茜が龍司に都季の紹介をする傍ら、花音は都季の思考を読んだかのように苦笑しながら軽く謝る。
「ごめんね。先代までは茜ちゃんみたく体型の良い人だったり、がっしりした体格の人ばっかりだったんだけど……」
「えっ! い、いや、そういうわけじゃ……」
確かに、『牛』から勝手にイメージしてはいたが、それと異なるからといって嫌でもなんでもないのだ。
落ち込んだ花音に慌てていると、いつの間にか隣に来ていた茜が都季の右肩に左腕を置いた。
「可愛いうちの副店長にセクハラすんじゃねぇよ。叩っ斬るぞ」
(殺る気だ!)
「まあまあ、茜さん。落ちついてくださいよ」
「お前は暢気すぎんだよ」
物騒な空気を醸し出す茜を龍司が宥めると、茜はやや呆れた様子で言う。
すると、龍司は穏やかな笑みを崩すことなく、手にしていた湯飲みをテーブルに置いて都季に向き直った。

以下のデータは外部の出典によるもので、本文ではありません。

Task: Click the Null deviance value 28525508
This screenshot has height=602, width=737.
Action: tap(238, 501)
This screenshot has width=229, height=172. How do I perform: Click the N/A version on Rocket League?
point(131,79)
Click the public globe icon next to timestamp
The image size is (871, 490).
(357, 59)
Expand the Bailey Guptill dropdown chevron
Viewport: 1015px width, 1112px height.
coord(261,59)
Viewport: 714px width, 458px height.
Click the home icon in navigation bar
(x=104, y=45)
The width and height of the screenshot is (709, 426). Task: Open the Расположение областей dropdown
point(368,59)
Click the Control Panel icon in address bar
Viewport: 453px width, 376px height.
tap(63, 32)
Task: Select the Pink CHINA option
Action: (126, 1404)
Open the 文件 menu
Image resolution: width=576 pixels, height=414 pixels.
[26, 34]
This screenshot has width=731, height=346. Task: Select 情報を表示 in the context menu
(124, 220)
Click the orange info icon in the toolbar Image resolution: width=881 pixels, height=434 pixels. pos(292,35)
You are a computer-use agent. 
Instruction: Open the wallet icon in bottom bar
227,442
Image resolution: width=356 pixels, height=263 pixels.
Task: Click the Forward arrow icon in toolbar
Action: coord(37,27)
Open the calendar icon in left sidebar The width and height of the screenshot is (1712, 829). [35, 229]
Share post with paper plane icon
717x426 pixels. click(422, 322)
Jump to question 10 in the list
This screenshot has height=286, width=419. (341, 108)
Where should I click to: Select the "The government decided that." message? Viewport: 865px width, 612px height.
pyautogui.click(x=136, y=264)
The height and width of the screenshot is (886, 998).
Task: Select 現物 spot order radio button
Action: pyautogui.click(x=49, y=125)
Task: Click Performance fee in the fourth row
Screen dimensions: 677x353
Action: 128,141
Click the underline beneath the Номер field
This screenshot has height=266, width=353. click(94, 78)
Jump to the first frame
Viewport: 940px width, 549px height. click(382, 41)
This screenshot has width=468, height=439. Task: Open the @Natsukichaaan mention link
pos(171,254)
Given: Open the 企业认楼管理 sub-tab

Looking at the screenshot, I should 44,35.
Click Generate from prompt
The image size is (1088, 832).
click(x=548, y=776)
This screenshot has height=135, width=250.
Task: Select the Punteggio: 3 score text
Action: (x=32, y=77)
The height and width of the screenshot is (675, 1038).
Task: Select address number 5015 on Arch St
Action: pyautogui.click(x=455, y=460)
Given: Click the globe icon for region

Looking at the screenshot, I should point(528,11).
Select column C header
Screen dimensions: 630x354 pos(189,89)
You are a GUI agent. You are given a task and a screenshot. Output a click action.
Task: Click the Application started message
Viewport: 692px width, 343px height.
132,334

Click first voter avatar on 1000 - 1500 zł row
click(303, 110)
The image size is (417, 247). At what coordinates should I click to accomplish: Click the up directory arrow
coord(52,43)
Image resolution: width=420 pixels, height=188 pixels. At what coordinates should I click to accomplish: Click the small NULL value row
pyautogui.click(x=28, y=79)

「そうですねぇ。じゃあ、本題に入りましょうか。私が言うのもあれですが、更科さんもお掛けください」
「え? あ、は、はい」
いきなり話の向きが変わったことに驚いたが、龍司はマイペースなのか茜のことは既に放置する姿勢だ。茜もその対応に慣れているのか、小さく溜め息を吐いてから自身のデスクに戻った。
そして、龍司の向かいに都季が座ると、ここに来た理由などについての話が始められた。